The string "options" appears in some lines of the entries that follow; copy each such line.

[Provided material — start]

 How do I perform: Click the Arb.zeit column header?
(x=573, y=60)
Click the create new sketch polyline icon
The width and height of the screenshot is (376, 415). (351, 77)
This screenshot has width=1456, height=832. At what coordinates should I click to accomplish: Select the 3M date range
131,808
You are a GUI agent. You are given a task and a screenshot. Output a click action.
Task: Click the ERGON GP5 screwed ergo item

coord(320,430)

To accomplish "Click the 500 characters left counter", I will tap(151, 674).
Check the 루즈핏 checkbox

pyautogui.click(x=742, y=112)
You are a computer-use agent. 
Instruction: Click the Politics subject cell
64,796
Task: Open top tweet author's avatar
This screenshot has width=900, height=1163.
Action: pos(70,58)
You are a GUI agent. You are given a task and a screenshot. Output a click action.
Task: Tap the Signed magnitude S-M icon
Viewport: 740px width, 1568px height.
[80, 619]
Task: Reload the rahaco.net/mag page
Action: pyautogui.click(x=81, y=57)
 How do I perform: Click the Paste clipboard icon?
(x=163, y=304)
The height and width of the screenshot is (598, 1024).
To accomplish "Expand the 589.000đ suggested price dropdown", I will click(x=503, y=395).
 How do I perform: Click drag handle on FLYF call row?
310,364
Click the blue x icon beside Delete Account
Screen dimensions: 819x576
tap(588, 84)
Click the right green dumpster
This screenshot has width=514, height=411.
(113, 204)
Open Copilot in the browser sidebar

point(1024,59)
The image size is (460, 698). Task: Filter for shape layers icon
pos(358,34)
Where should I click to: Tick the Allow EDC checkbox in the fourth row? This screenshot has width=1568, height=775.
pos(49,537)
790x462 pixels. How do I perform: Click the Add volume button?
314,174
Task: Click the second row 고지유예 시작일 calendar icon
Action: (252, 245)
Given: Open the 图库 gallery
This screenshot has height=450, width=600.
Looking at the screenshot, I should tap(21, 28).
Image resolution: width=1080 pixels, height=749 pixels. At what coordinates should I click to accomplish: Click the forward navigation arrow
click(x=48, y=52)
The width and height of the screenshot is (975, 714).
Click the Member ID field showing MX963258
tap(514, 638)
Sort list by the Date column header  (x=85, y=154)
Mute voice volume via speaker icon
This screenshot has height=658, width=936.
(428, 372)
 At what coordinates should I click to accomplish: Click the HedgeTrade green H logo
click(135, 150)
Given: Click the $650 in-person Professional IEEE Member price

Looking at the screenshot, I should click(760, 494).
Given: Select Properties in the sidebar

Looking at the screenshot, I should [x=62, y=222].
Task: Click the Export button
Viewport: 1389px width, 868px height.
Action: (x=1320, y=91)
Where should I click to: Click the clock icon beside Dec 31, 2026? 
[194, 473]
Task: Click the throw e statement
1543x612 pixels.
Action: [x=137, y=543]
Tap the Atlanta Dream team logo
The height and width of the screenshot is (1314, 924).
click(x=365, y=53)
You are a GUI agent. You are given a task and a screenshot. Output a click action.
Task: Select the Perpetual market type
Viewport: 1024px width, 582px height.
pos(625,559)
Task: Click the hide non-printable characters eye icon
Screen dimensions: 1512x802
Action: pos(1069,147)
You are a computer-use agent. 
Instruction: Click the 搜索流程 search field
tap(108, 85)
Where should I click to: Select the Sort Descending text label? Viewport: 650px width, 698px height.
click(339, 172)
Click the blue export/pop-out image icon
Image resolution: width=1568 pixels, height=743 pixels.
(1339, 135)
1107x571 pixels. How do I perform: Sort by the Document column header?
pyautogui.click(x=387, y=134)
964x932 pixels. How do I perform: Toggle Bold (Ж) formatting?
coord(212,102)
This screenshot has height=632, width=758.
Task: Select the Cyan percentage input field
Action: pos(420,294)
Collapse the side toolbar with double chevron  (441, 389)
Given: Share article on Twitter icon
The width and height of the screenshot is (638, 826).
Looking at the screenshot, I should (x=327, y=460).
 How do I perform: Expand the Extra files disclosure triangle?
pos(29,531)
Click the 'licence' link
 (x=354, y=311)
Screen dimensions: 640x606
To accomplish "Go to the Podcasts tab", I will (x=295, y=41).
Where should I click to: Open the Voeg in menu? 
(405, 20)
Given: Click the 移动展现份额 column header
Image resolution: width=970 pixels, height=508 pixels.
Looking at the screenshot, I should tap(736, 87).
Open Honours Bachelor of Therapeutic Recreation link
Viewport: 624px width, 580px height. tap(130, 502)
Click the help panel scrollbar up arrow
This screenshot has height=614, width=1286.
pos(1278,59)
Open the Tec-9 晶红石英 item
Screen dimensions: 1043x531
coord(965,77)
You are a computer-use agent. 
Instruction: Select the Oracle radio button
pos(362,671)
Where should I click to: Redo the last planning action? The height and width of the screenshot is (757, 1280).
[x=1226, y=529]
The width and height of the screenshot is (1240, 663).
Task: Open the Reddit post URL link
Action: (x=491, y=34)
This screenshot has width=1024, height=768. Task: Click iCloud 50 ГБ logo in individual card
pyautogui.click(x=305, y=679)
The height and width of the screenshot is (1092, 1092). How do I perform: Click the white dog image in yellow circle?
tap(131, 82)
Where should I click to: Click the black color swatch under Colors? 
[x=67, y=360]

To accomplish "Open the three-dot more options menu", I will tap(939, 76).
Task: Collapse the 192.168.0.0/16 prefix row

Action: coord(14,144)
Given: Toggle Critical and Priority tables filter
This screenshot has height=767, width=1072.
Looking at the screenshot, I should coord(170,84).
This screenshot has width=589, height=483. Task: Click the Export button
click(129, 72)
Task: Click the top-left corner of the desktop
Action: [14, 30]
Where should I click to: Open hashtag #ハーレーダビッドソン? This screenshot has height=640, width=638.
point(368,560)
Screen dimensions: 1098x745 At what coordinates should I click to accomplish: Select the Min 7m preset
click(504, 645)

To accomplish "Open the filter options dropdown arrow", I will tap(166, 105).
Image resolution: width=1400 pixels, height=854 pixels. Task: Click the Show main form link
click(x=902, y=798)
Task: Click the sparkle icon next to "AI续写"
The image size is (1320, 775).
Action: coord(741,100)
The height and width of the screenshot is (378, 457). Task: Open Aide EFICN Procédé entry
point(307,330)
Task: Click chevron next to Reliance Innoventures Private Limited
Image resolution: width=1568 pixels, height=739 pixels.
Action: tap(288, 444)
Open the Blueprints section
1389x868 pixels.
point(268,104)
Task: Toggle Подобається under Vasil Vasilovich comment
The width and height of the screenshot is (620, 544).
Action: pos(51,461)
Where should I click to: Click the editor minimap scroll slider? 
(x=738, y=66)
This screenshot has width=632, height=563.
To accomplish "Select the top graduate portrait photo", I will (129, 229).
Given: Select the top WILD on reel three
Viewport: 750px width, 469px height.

[Provided material — finish]

> _Finished exercise_
To accomplish "Open the three-dot more options menu", I will tap(939, 76).
To accomplish "Open the filter options dropdown arrow", I will tap(166, 105).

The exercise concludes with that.